According to a report from the St. Louis Post-Dispatch over the weekend, 11 of the 12 members of the conference — Nebraska, which officially joined the league last year, does not yet receive a full share — will receive an estimated $24.6 million this year in shared revenue. The Post-Dispatch obtained the financial information from the Illinois athletic department.
The nearly $25 million per-school payout (pictured) is a record for the conference, topping the $22.8 million total each member received last year. In 2008, each school received $18.7 million, meaning the payouts have increased over 35 percent the past four years.
By comparison, the paper notes, SEC schools were paid $19.5 million last year. That financial gap between the two most powerful conferences in the country should be closed in short order, however, as the SEC will reap the benefits from a revamped TV deal in the not-so-distant future.

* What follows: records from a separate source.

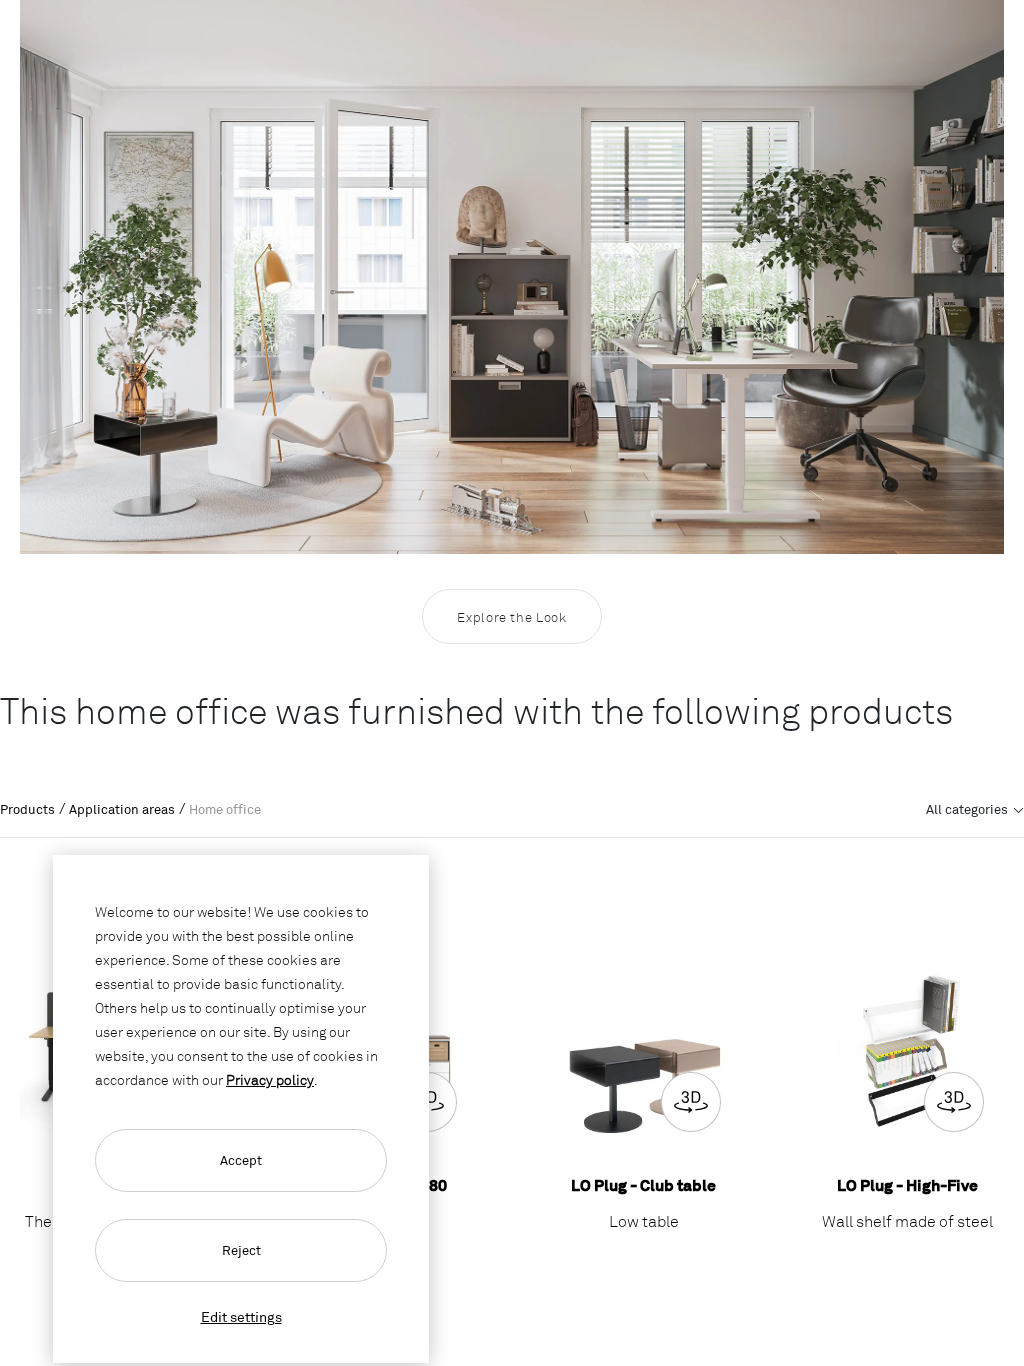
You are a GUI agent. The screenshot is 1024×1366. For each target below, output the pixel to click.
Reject (241, 1250)
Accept (241, 1160)
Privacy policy (270, 1079)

How much reaping could be potentially be involved? “[A]bout $8 million a year in revenue under soon-to-be-renegotiated television agreements,” USA Today wrote Monday morning.
The Big 12 and ACC recently completed — or will soon officially complete — new deals that will pay each conference member annually an average of roughly $20 million and $17 million, respectively, over the life of the contract. The Pac-12’s new-ish deal is expected to pay each member in the neighborhood of $22 million a year. Actually, that could be a very lowball number for the Pac-12; in that same USA Today piece, it’s estimated that the conference could make at least $30 million a year per member when the revenues from national television deals and regional Pac-12 networks are combined.
The Big Ten’s record haul comes despite the payout from the wildly successful Big Ten Network coming in less than last year. In 2011, Big Ten schools received $7.9 million from the network; this year, that total will drop to “just” $7.2 million. A 22-percent increase in its television deals, however, more than offset that dip in network payouts.